Pilate est impressionné par la nouvelle accusation portée contre Jésus. Juger un roi, ou un prétendant messianique, passe encore. Mais juger un Dieu ! Avant de le livrer définitivement au supplice, Pilate veut en avoir le cœur net, en interrogeant privément l’accusé. En effet, depuis la veille, il a été fortement impressionné par la personnalité de l’accusé, sa dignité, son mystère, sa résignation héroïque. Il rentre avec lui à l’intérieur du prétoire, sans doute dans les salons d’accueil, à l’entrée. A brûle-pourpoint, il l’interroge : « D’où es-tu ? » (Jn 19, 9). Non pas : de quel pays es-tu ? Mais bien : Quelle est, selon toi, ta mystérieuse origine ? Qui es-tu vraiment ? Mais Jésus ne lui fait aucune réponse.
Ce n’est pas le moment de faire un cours de catéchisme.
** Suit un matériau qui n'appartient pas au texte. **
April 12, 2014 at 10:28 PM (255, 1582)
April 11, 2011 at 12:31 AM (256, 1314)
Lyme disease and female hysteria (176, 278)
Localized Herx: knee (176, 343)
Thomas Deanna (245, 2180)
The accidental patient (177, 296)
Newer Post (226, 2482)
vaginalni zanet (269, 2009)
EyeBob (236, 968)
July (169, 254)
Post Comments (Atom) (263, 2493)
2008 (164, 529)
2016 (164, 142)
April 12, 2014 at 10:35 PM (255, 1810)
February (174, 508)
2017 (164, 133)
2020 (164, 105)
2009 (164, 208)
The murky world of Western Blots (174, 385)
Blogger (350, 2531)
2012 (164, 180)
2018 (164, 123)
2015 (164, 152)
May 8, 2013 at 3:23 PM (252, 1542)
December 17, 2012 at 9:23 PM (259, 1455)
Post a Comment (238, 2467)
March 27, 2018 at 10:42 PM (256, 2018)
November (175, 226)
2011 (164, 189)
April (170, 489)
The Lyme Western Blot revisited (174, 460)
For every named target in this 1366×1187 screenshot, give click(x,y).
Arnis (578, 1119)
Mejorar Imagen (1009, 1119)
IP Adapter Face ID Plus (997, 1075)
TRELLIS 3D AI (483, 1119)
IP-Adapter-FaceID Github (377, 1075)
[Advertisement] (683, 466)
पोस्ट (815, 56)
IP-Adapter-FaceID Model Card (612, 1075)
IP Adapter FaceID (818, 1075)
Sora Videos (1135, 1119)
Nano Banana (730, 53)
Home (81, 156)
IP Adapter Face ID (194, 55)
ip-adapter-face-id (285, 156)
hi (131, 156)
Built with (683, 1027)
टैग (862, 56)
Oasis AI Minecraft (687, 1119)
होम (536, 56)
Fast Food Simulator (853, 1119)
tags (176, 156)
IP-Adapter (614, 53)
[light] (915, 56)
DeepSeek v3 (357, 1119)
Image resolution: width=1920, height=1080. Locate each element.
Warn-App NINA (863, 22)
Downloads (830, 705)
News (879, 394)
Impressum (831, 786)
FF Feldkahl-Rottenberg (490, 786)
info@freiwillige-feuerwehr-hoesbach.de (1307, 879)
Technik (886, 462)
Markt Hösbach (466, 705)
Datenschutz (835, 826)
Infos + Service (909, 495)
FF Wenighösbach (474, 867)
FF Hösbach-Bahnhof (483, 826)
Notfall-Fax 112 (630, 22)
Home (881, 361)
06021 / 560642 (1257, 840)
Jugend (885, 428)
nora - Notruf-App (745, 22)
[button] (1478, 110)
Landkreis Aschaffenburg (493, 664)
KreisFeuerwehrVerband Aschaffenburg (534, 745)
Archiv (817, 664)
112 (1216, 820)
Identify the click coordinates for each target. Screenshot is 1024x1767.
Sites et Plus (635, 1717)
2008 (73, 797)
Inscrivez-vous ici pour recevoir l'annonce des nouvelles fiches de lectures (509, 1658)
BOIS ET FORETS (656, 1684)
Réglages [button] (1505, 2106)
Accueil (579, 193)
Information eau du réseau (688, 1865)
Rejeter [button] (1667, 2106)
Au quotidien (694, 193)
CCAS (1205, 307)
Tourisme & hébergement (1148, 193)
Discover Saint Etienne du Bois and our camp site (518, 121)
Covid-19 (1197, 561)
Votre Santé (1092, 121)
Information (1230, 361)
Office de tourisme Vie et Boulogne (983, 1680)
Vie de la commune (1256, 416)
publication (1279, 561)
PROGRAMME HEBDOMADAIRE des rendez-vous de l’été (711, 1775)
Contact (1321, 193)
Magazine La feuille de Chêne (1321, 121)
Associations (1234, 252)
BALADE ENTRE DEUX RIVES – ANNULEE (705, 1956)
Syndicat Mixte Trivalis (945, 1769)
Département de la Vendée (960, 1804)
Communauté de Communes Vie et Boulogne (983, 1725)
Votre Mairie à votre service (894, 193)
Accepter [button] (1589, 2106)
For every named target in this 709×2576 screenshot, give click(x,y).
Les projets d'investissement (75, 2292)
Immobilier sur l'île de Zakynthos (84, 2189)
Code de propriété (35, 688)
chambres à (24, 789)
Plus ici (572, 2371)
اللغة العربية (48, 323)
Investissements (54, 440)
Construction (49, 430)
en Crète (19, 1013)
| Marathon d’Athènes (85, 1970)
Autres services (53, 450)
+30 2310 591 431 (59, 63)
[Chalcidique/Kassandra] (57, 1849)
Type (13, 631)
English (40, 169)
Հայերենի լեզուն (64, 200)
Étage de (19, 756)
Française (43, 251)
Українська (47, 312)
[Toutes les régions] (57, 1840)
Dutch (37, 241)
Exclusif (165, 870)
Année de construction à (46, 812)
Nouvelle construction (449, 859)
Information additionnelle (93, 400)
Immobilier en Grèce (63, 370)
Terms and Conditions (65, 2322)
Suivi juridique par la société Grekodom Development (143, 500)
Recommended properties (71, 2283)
Et puisque tu es sur le point de me livrer aux juifs, je ne vais pas encore accroître ta culpabilité.
Pilate s’irrite de ce silence en ce moment critique. Tu ne réponds rien ? « Ne sais-tu pas que j’ai pouvoir de te relâcher et pouvoir de te crucifier ? » (Jn 19, 10). Ce n’est que trop évident. Jésus est entre ses mains, et Pilate est sur le point de le condamner.
« Tu n’aurais sur moi aucun pouvoir, répondit Jésus, s’il ne t’avait été donné d’en-haut ; aussi celui qui m’a livré à toi porte un plus grand péché. » (Jn 19, 11). Tu n’aurais aucun pouvoir sur moi s’il ne t’avait été donné, par l’empereur d’abord, et ensuite par Dieu, maître de l’histoire. Mais celui qui m’a livré à toi, c’est-à-dire Caïphe, le grand prêtre juif, mais aussi Judas par qui la trahison s’est perpétrée, mais encore, en définitive, tous les pécheurs du monde, porte une plus grande faute, parce c’est une faute pleinement consciente, pleinement consentie.
Pilate ressort de l’entretien décidé à relâcher son prisonnier. Mais les juifs ne lui en laissent pas la possibilité. Ils couvrent de cris, par avance, l’allocution qu’il va prononcer. Argument suprême : « Si tu le relâches, tu n’es pas l’ami de César : qui se fait roi, s’oppose à César. » (Jn 19, 12). Si Pilate le relâche, ils le menacent en quelque sorte de le dénoncer au pouvoir impérial. Autre chantage, car le lointain Tibère a bien autre chose à faire que de se mêler du procès d’un obscur prophète juif.
Pilate, alors, capitule. Il voudrait bien se faire apporter de l’eau pour se laver les mains, mais le geste a déjà été accompli la veille (cf. Mt 27, 24). Il fait amener Jésus dehors, car le jugement doit être rendu en présence de l’accusé. Pilate ne veut pas prononcer lui-même la sentence. Il la fera prononcer par les responsables juifs.
Il est assis à son tribunal. Pour l’histoire, nous sommes bien au lieu dit Lithostrotos, ou Gabbatha, devant l’ancien palais d’Hérode. Nous sommes au jour de la Parascève, c’est-à-dire qu’elle commencera dès ce soir. Il est environ la sixième heure, midi.
Dans un grand geste théâtral, Pilate montre Jésus aux juifs : « Voici votre roi. » (Jn 19, 14). Plus que jamais il en est persuadé. Réaction prévue : « A mort ! A mort ! Crucifie-le ! » (Jn 19, 15). Question ultime et pathétique : « Crucifierai-je votre roi ? » (Id.). « Nous n’avons d’autre roi que César ! » (Id.). Ultime reniement, et ultime condamnation.
« Alors il le leur livra pour être crucifié. » (Jn 19, 16). Jean reprend ici, exactement, la formule donnée par Marc (15, 15). Mais il a développé cette formule en nous racontant in extenso la condamnation à mort de Jésus.
Jean a utilement, pour nous, complété le témoignage des synoptiques.